17 Aug 2012

Twiggy's Low Level Render Pipeline

Twiggy's render thread is much simpler then Nebula3's current "fat thread". Instead of running a completely autonomous graphics world in the render thread it simply accepts rendering commands from a push buffer, fed by the main thread (and maybe other threads later on). Eventually the render thread will also be extensible through some sort of plugin-modules which may implement new low-level rendering commands.

Extra care has been taken to keep data structures and their relations simple, memory granularity low (arrays-of-structs instead of arrays-of-pointers) and to keep related data close to each other in memory (to increase CPU cache efficiency).

The push buffer is at least double-buffered (more buffers are possible but probably don't make much sense since it would only increase latency when the main thread runs too far ahaead of the render thread). The render thread will starve if the main thread stops feeding commands, but that's something which needs to be fixed for special cases like loading screens, probably by adding flow-control commands to the push buffer, so that the render thread can loop over a block of rendering commands.

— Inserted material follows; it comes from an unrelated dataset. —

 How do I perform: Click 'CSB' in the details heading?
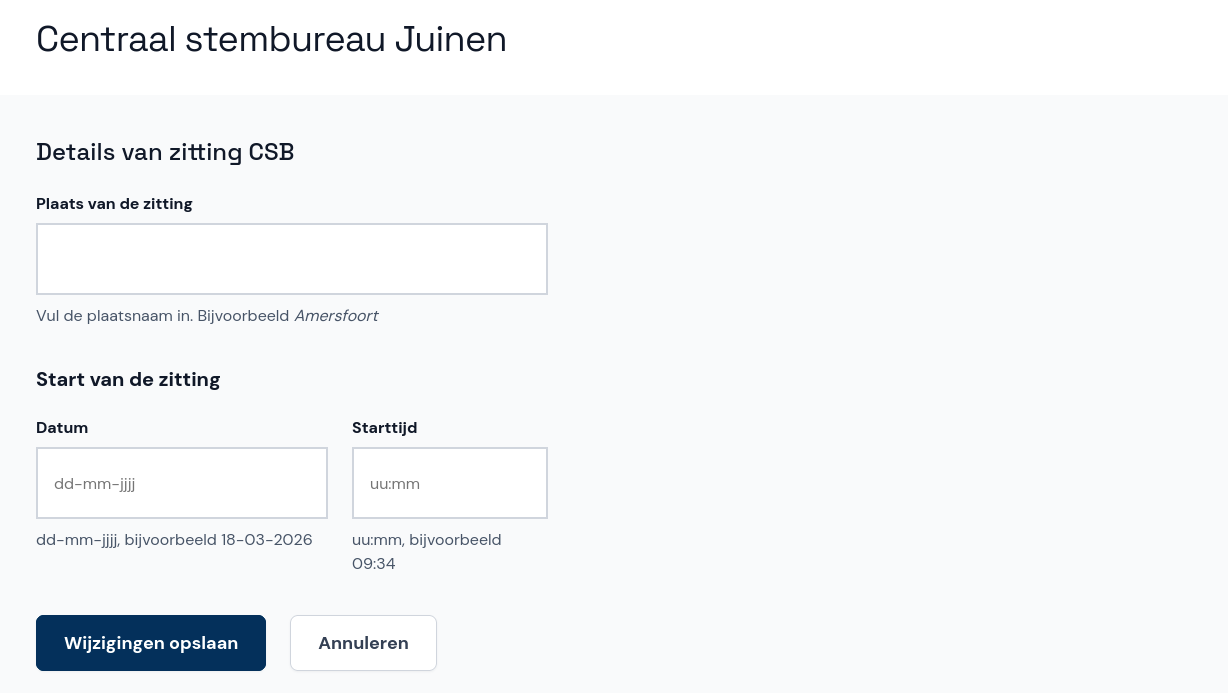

When doing an experimental port of N3's current render pipeline to Native Client I implemented such a push-buffer driven render pipeline because of NaCl's "call-on-main-thread" limitation. Each OpenGL call would be serialized into a command buffer, and pulled by the "Pepper Thread" where the actual GL calls would be executed. This worked - but was a terrible hack and convinced me that it isn't a good idea to feed the render thread with such low level commands (way too many commands per frame, and the feeder thread had to wait for the render thread each time a getter-function or resource-creation-function was called.

Thus the command protocol of Twiggy's render thread is higher level, but not as high-level to be completely hard-wired to a specific type of rendering technique.

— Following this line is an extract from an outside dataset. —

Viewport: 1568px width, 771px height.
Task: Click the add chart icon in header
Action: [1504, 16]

Something that works very well since Nebula2 is the frame-shader system (in N2 these were called RenderPaths). Frame-shaders describe how a complete frame is rendered by dividing the frame into passes and batches. It's a nice and generic medium-level renderer architecture. Much less verbose then D3D or OpenGL, but flexible enough to implement various rendering techniques (like forward rendering on low-end platforms versus pre-light-pass rendering on platforms which have a bit more fillrate). It was quite natural to use the frame-shader vocabulary for Twiggy's render command protocol.

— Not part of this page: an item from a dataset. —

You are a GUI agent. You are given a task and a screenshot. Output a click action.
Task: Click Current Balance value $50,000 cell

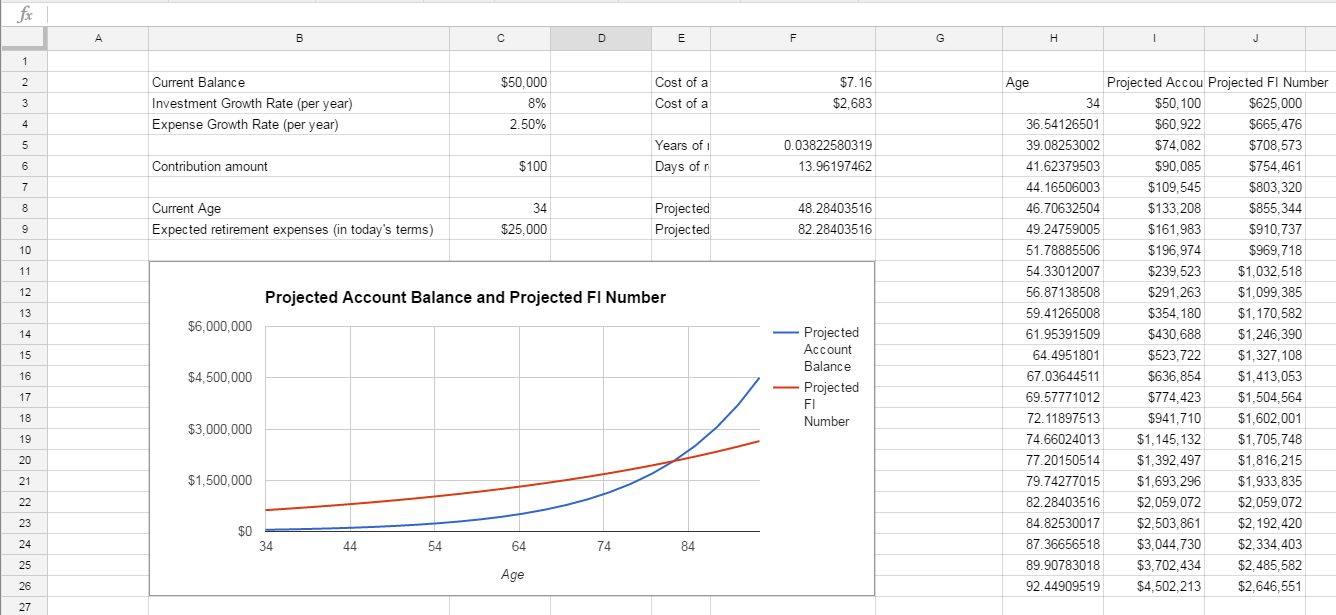500,82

A twiggy render frame is built from the following commands (this excludes display setup and resource creation):

  • 1 BeginFrame
    • [UpdateProjTransform]
    • 1 UpdateViewTransform
    • 1..N BeginPass
      • 1..N BeginBatch
        • 1..N BeginInstances
          • 1..N Draw
          • 1..N DrawInstanced
          • 1 DrawFullscreenQuad
        • EndInstances
      • EndBatch
    • EndPass
  • EndFrame

BeginFrame / EndFrame: this encapsulates an entire render frame, calling EndFrame() signals the render pipeline that all rendering commands for this frame have been issued, and the result can be displayed.

UpdateProjTransform: updates the projection matrix, some rendering techniques may require to change the projection mid-frame (for instance before rendering to a shadow-map).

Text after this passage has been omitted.